What this task involves:
Out of all the lines below, count those with the word "will". Give the number only.

START Given information

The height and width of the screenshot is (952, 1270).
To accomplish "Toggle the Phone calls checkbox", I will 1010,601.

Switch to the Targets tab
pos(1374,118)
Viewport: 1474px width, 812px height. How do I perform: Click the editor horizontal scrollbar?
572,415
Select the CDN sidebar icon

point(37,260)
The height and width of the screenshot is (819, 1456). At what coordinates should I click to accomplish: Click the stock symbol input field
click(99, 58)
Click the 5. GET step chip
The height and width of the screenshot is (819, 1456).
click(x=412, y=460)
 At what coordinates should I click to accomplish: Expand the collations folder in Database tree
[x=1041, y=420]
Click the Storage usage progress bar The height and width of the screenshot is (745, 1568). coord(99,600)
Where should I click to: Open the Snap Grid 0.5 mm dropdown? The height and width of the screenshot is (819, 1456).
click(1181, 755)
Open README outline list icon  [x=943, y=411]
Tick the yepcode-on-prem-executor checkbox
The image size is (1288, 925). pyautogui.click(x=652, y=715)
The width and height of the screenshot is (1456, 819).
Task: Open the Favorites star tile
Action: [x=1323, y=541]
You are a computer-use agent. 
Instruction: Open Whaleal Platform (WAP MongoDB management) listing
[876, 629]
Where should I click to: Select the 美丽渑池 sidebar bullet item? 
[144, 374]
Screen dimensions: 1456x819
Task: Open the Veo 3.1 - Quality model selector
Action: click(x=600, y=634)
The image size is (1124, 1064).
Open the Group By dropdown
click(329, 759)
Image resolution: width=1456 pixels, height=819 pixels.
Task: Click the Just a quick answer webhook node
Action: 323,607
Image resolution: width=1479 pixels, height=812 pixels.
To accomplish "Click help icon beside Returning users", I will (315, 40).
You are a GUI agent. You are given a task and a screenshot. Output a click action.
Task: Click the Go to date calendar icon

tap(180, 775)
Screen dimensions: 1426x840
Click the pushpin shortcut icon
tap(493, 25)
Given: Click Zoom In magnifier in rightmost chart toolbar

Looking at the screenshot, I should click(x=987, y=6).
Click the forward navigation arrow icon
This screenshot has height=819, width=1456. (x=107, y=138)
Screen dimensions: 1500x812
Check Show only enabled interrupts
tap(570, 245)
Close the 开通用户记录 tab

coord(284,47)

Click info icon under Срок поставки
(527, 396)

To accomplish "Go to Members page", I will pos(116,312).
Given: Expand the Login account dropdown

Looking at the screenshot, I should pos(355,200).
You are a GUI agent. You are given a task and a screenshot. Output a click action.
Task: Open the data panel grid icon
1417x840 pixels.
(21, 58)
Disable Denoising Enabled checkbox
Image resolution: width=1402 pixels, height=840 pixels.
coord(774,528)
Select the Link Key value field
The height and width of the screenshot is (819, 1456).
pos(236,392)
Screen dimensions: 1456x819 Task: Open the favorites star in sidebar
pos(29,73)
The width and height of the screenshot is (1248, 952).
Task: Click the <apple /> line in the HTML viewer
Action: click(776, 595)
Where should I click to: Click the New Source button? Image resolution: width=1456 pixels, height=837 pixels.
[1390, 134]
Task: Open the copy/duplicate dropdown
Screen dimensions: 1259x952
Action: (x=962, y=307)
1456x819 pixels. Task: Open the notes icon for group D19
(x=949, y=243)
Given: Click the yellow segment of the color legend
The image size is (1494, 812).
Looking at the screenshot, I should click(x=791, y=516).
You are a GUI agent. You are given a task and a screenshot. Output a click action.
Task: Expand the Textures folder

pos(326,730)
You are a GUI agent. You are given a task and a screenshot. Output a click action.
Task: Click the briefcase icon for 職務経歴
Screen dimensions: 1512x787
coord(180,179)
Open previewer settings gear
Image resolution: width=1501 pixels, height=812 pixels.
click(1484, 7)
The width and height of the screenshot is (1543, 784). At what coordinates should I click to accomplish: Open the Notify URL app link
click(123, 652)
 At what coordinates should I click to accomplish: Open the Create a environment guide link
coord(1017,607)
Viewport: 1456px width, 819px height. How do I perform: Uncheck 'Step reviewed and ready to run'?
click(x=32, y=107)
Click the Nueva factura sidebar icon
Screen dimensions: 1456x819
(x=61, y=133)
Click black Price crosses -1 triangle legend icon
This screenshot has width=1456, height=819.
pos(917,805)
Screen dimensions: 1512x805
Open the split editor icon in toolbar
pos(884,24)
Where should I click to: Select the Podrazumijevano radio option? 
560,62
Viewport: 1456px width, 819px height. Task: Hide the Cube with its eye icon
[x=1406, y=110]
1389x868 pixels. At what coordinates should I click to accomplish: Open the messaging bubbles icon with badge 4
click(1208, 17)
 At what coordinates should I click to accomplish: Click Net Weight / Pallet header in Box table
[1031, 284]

END Given information

Response below:
3